Secretário de Educação critica protestos na rede municipal: ‘Pessoas execráveis’

    "É uma fake news. Em nenhum momento se pensou em mudar o currículo", explicou

    Foto: Eduardo Dias/bahia.ba

    Após um grupo de profissionais da educação cobrarem à prefeitura o fechamento de 44 escolas que atendiam através da EJA (Educação de Jovens e Adultos), e a APLB-BA (Associação dos Professores Licenciados do Brasil) criticar a possível retirada de profissionais de Educação Física, Língua Estrangeira e Artes das turmas do 1º e 2º ano do ensino fundamental, o secretário municipal de Educação, Marcelo Oliveira, se manifestou na manhã desta segunda-feira (7) sobre os protestos.

    Em contato com a imprensa, durante a inauguração do Centro Municipal de Educação Infantil (Cmei) Nossa Luta, em Pernambués, o gestor da pasta afirmou que as manifestações são realizadas por um grupo “execrável” de pessoas que “não querem o bem da educação”.

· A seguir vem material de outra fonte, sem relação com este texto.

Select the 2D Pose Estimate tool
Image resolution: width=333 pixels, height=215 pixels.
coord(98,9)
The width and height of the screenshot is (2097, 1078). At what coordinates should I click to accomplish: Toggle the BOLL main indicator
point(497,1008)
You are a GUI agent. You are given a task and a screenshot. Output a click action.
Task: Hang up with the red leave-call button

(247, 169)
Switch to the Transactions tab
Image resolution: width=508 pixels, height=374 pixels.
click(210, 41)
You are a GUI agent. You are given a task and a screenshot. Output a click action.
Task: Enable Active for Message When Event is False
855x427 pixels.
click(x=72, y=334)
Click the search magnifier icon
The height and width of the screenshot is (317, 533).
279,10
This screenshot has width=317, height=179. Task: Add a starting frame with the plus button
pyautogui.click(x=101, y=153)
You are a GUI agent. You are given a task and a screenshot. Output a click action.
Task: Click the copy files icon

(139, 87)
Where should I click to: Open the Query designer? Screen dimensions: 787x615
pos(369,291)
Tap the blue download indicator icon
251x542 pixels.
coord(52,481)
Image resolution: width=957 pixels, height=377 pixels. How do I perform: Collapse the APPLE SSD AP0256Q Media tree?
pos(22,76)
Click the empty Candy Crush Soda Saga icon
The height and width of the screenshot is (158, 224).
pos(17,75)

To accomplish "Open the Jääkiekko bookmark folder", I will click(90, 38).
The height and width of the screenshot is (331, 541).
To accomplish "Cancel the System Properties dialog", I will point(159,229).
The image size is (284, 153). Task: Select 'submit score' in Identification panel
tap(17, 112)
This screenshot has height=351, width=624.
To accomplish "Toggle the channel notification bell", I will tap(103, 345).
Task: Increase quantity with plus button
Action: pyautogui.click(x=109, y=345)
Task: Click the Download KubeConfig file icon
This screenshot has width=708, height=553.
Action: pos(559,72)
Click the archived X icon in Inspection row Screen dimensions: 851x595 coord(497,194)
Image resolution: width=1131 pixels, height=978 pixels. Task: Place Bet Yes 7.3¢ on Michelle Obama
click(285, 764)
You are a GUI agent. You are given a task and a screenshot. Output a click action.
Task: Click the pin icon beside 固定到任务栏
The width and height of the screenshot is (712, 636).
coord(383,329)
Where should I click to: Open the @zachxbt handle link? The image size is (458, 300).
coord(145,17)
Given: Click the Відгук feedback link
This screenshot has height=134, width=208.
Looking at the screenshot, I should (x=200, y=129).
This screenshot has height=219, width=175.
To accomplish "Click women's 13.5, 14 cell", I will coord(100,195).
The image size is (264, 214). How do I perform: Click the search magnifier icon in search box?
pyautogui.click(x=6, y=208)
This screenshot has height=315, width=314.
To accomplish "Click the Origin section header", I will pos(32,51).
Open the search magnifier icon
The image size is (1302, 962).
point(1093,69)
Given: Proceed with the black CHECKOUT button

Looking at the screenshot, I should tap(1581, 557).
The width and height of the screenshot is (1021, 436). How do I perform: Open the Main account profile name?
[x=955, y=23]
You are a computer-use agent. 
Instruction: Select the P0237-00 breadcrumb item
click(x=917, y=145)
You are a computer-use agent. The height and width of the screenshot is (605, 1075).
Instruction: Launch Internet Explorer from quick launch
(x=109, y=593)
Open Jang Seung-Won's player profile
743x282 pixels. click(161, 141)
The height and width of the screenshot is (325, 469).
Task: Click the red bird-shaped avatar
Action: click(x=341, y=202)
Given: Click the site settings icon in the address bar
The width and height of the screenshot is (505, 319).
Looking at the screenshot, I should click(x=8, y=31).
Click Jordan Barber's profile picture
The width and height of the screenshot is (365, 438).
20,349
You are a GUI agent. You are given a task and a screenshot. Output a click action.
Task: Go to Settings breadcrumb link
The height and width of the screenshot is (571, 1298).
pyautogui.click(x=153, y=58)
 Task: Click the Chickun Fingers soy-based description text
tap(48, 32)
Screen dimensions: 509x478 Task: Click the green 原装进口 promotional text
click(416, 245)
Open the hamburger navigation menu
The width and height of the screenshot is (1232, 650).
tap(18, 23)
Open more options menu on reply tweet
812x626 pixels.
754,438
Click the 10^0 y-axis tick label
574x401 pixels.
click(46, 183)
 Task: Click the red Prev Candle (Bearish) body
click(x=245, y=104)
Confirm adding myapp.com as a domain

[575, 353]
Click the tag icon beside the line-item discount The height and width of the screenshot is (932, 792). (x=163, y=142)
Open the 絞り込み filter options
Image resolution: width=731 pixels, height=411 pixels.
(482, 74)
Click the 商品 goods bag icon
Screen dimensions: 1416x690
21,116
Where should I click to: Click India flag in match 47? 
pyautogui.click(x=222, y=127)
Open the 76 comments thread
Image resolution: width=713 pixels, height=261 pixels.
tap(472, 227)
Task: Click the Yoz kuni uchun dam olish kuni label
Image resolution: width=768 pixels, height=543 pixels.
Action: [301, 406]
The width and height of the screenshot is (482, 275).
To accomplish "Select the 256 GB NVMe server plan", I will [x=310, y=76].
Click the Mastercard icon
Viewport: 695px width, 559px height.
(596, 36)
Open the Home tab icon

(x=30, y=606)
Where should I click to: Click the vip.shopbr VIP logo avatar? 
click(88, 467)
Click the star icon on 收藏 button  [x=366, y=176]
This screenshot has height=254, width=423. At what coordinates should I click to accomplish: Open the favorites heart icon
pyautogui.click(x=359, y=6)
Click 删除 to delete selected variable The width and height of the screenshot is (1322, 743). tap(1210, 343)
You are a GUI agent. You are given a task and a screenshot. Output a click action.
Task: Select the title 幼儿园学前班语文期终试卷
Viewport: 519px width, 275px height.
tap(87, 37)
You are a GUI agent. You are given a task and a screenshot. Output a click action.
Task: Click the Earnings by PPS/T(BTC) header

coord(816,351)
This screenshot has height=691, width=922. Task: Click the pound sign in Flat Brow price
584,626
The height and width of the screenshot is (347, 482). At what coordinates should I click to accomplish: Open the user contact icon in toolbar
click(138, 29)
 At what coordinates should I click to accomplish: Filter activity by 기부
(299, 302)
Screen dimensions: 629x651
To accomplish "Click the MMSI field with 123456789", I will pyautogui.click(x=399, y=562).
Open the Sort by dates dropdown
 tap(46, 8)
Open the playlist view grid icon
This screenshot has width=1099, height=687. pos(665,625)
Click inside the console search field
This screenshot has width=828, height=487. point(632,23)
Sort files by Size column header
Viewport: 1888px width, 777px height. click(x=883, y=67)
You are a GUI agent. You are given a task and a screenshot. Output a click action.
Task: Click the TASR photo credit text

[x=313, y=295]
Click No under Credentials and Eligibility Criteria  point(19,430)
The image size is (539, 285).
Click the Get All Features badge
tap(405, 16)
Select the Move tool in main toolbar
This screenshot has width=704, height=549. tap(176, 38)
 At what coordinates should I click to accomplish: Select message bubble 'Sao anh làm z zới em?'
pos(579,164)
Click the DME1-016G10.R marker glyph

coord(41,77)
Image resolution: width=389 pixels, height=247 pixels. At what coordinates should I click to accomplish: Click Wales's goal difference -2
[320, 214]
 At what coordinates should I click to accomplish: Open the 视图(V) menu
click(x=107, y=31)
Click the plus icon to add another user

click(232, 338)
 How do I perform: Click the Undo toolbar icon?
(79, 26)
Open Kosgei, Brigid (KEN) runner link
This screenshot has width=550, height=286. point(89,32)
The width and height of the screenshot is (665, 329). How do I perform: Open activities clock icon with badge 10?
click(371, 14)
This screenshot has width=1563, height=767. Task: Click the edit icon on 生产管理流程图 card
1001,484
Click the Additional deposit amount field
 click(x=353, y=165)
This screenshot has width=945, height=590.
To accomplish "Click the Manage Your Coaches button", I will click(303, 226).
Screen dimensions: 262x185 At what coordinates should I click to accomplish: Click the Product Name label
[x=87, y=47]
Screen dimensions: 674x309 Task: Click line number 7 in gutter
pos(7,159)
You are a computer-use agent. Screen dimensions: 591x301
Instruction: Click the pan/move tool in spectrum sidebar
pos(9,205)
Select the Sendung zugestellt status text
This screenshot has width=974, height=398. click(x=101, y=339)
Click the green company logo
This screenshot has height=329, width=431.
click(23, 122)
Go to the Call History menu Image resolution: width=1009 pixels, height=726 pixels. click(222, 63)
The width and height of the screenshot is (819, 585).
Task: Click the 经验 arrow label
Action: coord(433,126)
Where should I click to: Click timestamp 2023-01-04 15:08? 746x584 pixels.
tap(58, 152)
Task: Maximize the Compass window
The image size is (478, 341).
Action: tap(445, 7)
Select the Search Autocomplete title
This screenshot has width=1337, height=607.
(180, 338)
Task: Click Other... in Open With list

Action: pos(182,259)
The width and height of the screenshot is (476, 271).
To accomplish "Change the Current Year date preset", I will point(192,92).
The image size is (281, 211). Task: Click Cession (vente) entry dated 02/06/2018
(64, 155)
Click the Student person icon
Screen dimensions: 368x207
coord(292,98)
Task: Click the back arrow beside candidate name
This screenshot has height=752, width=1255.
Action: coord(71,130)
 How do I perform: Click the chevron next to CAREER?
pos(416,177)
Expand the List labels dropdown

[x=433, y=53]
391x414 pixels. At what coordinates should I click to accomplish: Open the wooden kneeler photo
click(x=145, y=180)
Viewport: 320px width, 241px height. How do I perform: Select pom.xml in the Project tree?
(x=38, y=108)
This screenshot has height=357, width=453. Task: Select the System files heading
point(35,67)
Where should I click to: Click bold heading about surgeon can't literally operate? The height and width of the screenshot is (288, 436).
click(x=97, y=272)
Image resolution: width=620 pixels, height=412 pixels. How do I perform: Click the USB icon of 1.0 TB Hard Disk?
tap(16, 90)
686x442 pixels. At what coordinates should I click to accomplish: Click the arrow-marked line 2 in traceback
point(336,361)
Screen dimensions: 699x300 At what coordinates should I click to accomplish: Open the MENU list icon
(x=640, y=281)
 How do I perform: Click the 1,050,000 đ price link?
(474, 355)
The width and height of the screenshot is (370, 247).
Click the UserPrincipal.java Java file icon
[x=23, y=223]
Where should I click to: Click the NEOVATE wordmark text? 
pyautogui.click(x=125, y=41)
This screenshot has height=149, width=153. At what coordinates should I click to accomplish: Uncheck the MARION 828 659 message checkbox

    “Os protestos tem como causa medidas que nós tomamos de otimização da rede. Nós precisamos otimizar a rede para que não falte professor em sala de aula e para que as crianças tenham aula todos os dias. Essas medidas as vezes, embora não traga prejuízos, só melhorias, pode causar algum desconforto à, principalmente, aquelas pessoas que não querem o bem da educação. Essas pessoas, que são execráveis, elas realmente usam dessas medidas que estamos tomando, cujo propósito é melhorar, e dão uma conotação diferente, inclusive compartilhando notícias falsas”, disse o secretário.

    Durante a conversa, o gestor aproveitou para explicar a situação envolvendo os profissionais de Educação Física, Língua Estrangeira e Artes.

    “Disseram que nós mudamos o currículo tirando as disciplinas de artes, educação física e inglês. Isso não é verdade. É uma fake news. Em nenhum momento se pensou em mudar o currículo. O currículo é baseado na lei da base nacional curricular e não pode ser mudado. O que nós estamos propondo é que os professores de artes e educação física, que tem uma carência na rede, possam dar aula nos anos mais avançados, enquanto que naqueles anos iniciais, primeiro e segundo ano, de crianças de 6 e 7 anos, possa ser atendido pelo professor pedagogo, que assumiria essa parte da artes e recreação”, explicou Marcelo.